◆ Задание для работы ◆
Где, согласно выбранному тексту, происходила описанная переправа через Волгу?

◆ Выбранный текст ◆
Старая версия сайта
[1911.01] От Петербурга до Каспия. Часть третья
От Петербурга до Каcпия (Часть третья)

От Петербурга до Каcпия (Часть третья. Продолжение i*)

(Автор Е. Cаговский)

(Журнал «Русское судоходство», 1911 год, № 1, стр. 69-77)

Часто приходится слышать, что гибнут люди при переправах через Волгу. Оно и не мудрено, если переправа эта совершается так, как мне довелось наблюдать у Бармина.

Взгромоздят на палубу узкой, низкобортной лодки по несколько груженых телег с лошадьми, понабьются еще туда сами, елико возможно, да и отправляются в путь, правя на неуклюжей посуде не менее неуклюжей „потесью“.

Не говоря уже о шквалах, весьма нередких на Волге— даже в мертвый штиль вполне возможно перевертывание такой лодки: испугайся, нпр., чего-нибудь запряженная в телегу лошадь, да бросься в сторону, или раскачай посильнее эту посуду близко проходящий легковой пароход.

◆ Исходные материалы ◆

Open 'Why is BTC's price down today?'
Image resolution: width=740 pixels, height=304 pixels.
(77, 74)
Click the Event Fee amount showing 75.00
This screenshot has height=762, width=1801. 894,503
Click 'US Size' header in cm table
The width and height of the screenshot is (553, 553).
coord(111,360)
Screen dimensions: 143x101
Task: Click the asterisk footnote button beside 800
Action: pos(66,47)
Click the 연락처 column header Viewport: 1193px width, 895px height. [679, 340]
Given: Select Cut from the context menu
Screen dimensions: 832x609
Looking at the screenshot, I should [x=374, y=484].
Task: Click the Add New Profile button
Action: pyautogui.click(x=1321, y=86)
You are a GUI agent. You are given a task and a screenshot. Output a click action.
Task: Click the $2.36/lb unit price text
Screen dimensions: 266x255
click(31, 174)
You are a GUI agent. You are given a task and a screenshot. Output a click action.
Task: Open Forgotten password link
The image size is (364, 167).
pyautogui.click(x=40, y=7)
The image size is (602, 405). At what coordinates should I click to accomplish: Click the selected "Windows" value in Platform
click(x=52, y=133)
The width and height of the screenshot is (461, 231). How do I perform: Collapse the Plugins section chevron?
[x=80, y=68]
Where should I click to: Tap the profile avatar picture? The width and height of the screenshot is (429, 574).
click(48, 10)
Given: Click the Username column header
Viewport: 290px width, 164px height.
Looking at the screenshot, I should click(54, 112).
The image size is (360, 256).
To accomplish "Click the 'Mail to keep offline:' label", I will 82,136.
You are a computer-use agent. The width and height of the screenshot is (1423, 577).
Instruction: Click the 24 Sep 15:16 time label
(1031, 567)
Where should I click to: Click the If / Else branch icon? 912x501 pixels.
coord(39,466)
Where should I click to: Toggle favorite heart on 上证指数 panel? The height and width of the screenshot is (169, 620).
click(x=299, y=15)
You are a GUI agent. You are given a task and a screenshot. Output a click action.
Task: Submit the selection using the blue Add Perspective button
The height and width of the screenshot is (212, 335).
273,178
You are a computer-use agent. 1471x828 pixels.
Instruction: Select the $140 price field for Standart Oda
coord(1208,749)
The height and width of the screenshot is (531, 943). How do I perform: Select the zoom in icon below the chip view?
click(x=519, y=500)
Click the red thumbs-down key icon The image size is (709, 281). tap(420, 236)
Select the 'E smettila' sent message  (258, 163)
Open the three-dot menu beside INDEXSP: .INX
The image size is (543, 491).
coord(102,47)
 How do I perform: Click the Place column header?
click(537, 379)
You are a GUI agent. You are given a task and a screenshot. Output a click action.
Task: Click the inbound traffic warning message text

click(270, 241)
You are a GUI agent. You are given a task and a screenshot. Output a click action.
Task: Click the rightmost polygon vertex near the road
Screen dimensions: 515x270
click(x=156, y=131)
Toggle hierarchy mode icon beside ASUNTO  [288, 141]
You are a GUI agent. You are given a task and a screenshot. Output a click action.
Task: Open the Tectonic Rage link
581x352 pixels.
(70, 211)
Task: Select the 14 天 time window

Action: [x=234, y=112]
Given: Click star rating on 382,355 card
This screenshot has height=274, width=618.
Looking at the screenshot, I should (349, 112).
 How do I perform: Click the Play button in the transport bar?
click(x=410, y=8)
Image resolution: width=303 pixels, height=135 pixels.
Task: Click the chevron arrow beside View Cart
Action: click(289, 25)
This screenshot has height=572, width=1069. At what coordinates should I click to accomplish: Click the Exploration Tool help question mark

◆ Итог выполнения ◆
Описанная переправа происходила у Бармина.